Louise Nevelson and Yin Xiuzhen

Pace Gallery
Hong Kong USA China

Pace Hong Kong’s joint exhibition of contemporary Chinese artist Yin Xiuzhen and renowned 20th century sculptor Louise Nevelson (1899–1988) appeared to present a curious combination, but this juxtaposition succeeded in highlighting concepts important to both artists.

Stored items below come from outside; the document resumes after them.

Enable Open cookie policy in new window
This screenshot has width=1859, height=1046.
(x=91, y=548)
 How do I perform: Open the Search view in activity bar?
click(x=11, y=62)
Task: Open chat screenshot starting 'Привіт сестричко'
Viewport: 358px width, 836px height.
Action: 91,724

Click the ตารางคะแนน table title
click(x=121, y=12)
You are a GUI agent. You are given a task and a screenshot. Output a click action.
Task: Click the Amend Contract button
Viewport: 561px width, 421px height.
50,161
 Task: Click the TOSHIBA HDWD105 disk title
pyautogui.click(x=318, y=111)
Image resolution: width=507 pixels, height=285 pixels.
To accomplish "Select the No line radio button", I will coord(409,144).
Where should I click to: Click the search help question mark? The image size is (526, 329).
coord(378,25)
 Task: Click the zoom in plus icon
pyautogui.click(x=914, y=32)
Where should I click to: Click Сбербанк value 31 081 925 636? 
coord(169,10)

A Russian-born American artist who worked tirelessly until her death, Nevelson drew much of her inspiration from Cubist and Constructivist theories and motifs, despite being categorized later in her career as an Abstract Expressionist. Presented in the first room of the exhibition space were several of Nevelson’s signature all-black sculptures, mostly assembled from wood objects she had found near her New York studio. The artist began employing a dark monochromatic palette in the mid 1950s, associating it not with death but totality and “completeness, maybe eternity.” The Cubist influence was immediately perceptible in Untitled (1976–78), a wall-based collapsed sculpture of horizontal motifs and interrupting vertical slats, underscored by a circular band. Altogether, these geometric elements develop a symbol of the yoni, feminizing the piece. Installed adjacent to this was an Untitled (1971), diagonally oriented “bookshelf,” its rigid facade harking back to Nevelson’s Constructivist influences. The “books” within the cubbies are abstracted forms, wood carved to twist, wave, and bend, catching the light in the gallery to create an indistinguishable depth. The forms within this hard-edged cage are organic and free-flowing, representing the fluidity of consciousness. 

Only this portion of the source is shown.